I dati indicano che i costi energetici e computazionali per estrarre un singolo Bitcoin sono aumentati in modo significativo. Questo processo richiede una potenza di elaborazione estremamente elevata e, di conseguenza, i costi sono lievitati a tal punto che per molti miner l’attività non risulta più profittevole, con alcuni casi in cui si registrano addirittura perdite.
Costi di mining in aumento
Nel contesto attuale, le grandi aziende di mining, che durante la pandemia di COVID-19 hanno riconvertito le loro operazioni per concentrarsi sull’estrazione di Bitcoin, stanno affrontando sfide significative. Attualmente, il costo medio per minare un BTC ha superato gli 82mila Dollari. Questo valore rimane inferiore al prezzo di mercato della criptovaluta, che ha recentemente superato i 95mila Dollari e si avvia verso i 100mila Dollari. Tuttavia, i margini di profitto sono sempre più ridotti: nel terzo trimestre del 2024, il costo per minare un Bitcoin era di circa 56mila Dollari, segnando un incremento del 47% in un breve lasso di tempo.

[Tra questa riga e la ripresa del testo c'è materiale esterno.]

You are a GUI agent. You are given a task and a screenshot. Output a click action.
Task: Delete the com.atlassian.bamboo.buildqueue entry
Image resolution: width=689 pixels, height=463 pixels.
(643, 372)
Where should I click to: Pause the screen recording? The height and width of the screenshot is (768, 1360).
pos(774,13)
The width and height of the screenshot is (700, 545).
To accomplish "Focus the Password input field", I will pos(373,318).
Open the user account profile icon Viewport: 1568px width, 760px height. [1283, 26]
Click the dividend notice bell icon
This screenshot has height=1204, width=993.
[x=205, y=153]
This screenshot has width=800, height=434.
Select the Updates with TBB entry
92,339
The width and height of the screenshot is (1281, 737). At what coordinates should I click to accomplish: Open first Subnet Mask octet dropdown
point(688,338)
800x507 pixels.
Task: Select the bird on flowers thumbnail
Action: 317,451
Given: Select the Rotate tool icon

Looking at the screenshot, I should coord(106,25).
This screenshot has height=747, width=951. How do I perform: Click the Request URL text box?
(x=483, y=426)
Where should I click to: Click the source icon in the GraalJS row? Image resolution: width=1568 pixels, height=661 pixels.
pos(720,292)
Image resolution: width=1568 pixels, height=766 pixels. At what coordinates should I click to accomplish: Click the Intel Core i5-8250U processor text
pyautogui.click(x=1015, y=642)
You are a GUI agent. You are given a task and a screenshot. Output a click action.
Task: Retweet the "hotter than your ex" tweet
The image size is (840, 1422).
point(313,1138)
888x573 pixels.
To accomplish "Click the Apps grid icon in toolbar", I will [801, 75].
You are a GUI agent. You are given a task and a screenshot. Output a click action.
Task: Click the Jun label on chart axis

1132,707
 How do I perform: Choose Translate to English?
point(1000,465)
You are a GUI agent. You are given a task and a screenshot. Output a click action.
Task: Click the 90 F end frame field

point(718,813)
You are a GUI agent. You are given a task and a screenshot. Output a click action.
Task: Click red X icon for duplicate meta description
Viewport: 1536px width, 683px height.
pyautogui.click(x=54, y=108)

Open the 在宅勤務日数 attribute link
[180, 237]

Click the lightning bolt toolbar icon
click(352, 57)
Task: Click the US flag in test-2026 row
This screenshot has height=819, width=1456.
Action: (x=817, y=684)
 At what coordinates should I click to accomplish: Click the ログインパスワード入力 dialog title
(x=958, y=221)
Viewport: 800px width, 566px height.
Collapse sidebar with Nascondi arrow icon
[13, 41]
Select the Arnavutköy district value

Le difficoltà dei piccoli miner
La situazione è ancora più complessa per i piccoli miner, come evidenziato nello studio di CoinShares. Negli Stati Uniti, il costo per un’operazione di mining su scala ridotta può arrivare a 137mila Dollari per un singolo Bitcoin. In Germania, il costo può addirittura raggiungere i 200mila Dollari. Questo scenario ha portato gli analisti a suggerire che l’unica strategia vantaggiosa sia quella di “holdare”, ovvero mantenere le monete nella speranza che il loro valore aumenti, un’opzione che non è affatto garantita a causa delle fluttuazioni costanti del mercato.
Le cause della crisi del mining
Diverse sono le ragioni che contribuiscono alla diminuzione della convenienza del mining. Tra queste, spicca l’aumento globale dei costi dell’elettricità , alimentato dall’inflazione, dalle guerre commerciali e dal crescente consumo energetico delle intelligenze artificiali. Un fattore determinante è stato anche il recente halving di Bitcoin, che ha ridotto a metà i guadagni per ogni blocco minato. Inoltre, l’aumento dei prezzi dell’hardware, dovuto ai dazi imposti dall’ex presidente Donald Trump sulle importazioni, ha aggravato ulteriormente la situazione.
Recentemente, Trump ha bloccato i dazi per 90 giorni, escludendo però la Cina da questa decisione. Resta da vedere se questo porterà a un accordo tra le parti coinvolte, ma nel frattempo il settore del mining continua a navigare in acque turbolente, con incertezze che pesano sulle scelte future degli operatori.